_TASK DESCRIPTION_: Please retype the data that follows, starting at the line containing "Task: Click the Leetcode tag" and stopping after the last line.
### LISTED ENTRIES ###
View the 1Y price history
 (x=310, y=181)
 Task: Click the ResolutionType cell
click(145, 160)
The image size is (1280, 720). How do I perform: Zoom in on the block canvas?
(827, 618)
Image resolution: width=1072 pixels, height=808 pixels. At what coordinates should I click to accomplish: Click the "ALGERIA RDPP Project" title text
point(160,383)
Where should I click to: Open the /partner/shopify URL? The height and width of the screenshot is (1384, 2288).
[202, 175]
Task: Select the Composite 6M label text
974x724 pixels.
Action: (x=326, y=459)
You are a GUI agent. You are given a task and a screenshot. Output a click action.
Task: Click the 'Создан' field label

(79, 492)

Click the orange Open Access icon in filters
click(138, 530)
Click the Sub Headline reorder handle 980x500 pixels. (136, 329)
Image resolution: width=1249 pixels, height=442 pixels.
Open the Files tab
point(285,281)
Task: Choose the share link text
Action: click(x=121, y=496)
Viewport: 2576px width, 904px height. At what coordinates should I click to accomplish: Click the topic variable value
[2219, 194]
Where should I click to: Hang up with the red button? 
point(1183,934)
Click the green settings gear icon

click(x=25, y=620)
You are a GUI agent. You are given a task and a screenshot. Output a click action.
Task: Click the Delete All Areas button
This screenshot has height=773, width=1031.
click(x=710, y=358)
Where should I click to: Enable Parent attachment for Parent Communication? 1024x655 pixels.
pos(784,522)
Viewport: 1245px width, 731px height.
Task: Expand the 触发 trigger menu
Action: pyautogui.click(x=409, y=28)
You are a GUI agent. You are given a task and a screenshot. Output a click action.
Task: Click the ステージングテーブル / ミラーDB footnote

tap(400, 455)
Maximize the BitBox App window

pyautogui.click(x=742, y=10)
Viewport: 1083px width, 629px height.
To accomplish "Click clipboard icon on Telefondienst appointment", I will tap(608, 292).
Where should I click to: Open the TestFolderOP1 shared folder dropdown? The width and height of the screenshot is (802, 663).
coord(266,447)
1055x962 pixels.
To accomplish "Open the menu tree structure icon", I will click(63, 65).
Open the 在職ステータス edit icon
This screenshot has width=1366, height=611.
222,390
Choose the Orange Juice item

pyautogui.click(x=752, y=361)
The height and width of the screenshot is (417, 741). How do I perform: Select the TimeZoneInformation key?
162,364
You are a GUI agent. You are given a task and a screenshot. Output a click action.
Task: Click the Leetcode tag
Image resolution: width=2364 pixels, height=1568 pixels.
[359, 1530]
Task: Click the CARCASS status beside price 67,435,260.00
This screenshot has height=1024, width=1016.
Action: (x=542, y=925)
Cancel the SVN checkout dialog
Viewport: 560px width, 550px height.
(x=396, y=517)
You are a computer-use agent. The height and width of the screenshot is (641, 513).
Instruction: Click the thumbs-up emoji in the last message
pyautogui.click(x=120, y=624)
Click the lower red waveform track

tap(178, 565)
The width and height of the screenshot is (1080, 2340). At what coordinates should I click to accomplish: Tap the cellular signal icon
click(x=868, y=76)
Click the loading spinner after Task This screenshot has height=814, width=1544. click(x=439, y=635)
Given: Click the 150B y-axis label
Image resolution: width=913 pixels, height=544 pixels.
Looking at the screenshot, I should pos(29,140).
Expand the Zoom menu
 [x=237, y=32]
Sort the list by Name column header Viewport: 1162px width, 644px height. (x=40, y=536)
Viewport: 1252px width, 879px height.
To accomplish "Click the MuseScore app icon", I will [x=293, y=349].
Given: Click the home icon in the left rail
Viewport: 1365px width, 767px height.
###
_RESPONSE BOX_:
Task: Click the Leetcode tag
Image resolution: width=2364 pixels, height=1568 pixels.
[359, 1530]
Task: Click the CARCASS status beside price 67,435,260.00
This screenshot has height=1024, width=1016.
Action: (x=542, y=925)
Cancel the SVN checkout dialog
Viewport: 560px width, 550px height.
(x=396, y=517)
You are a computer-use agent. The height and width of the screenshot is (641, 513).
Instruction: Click the thumbs-up emoji in the last message
pyautogui.click(x=120, y=624)
Click the lower red waveform track

tap(178, 565)
The width and height of the screenshot is (1080, 2340). At what coordinates should I click to accomplish: Tap the cellular signal icon
click(x=868, y=76)
Click the loading spinner after Task This screenshot has height=814, width=1544. click(x=439, y=635)
Given: Click the 150B y-axis label
Image resolution: width=913 pixels, height=544 pixels.
Looking at the screenshot, I should pos(29,140).
Expand the Zoom menu
 [x=237, y=32]
Sort the list by Name column header Viewport: 1162px width, 644px height. (x=40, y=536)
Viewport: 1252px width, 879px height.
To accomplish "Click the MuseScore app icon", I will [x=293, y=349].
Given: Click the home icon in the left rail
Viewport: 1365px width, 767px height.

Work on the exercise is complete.